** What to do **
Output the records below in full, word for word; pictures do not belong in it.

[Stored records]
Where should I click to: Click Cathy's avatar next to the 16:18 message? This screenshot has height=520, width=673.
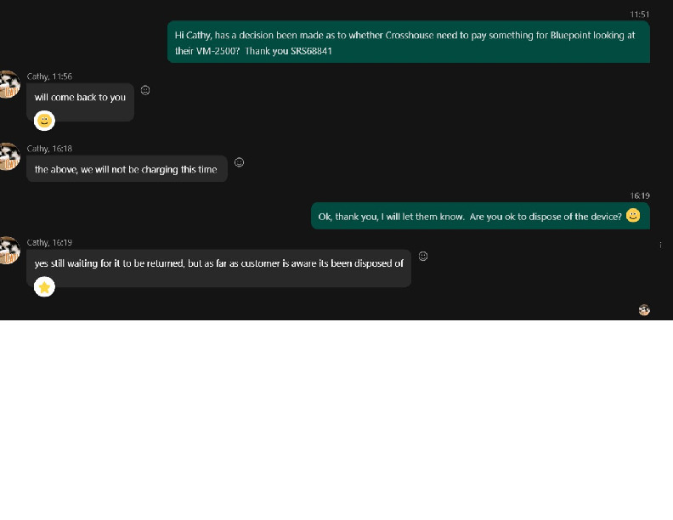coord(8,156)
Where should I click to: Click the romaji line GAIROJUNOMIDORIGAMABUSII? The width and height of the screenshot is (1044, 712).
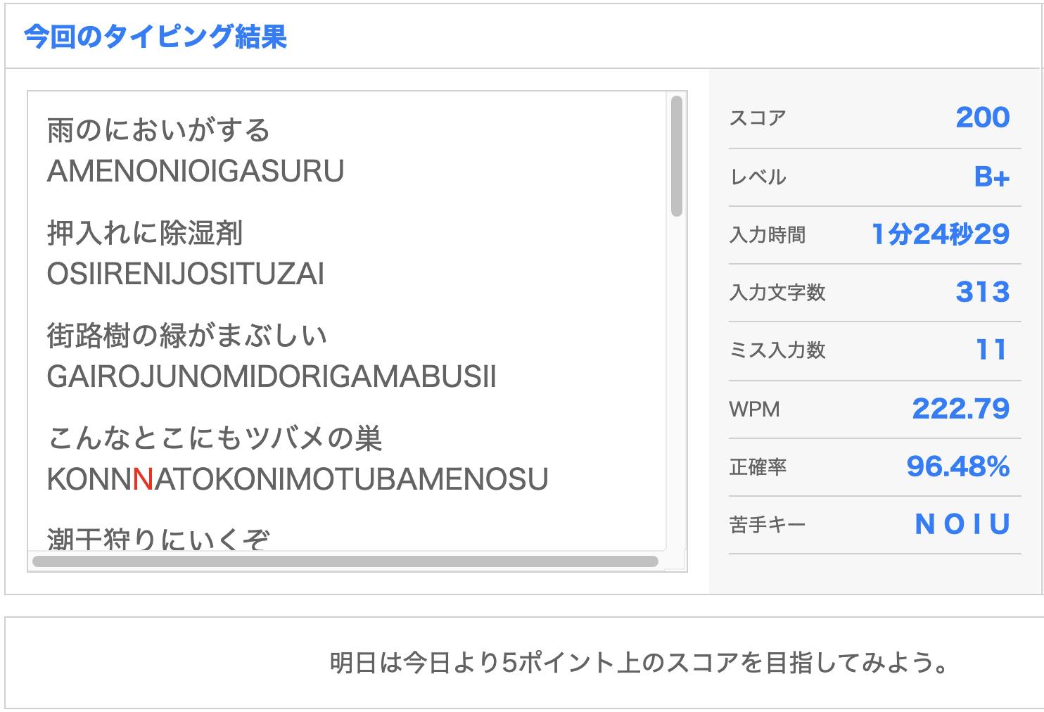(272, 376)
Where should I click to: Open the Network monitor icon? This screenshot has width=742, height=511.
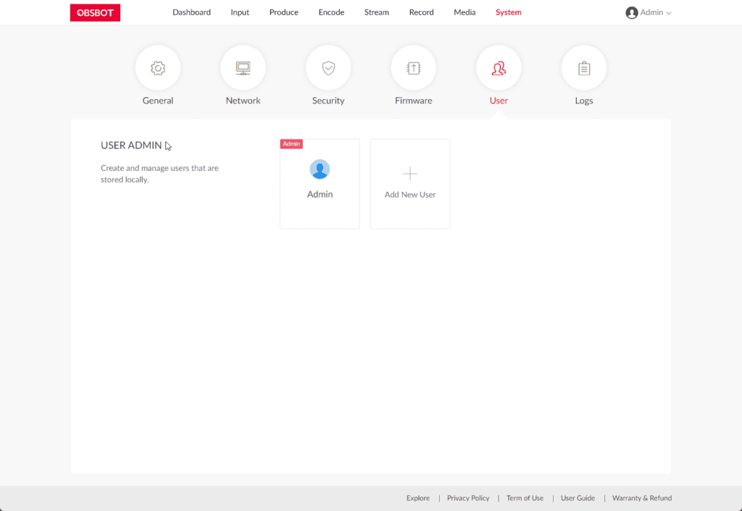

** Reply to the exercise **
Where should I click to: Click Cathy's avatar next to the 16:18 message? This screenshot has height=520, width=673.
coord(8,156)
Where should I click to: Click the romaji line GAIROJUNOMIDORIGAMABUSII? The width and height of the screenshot is (1044, 712).
(272, 376)
Where should I click to: Open the Network monitor icon? This screenshot has width=742, height=511.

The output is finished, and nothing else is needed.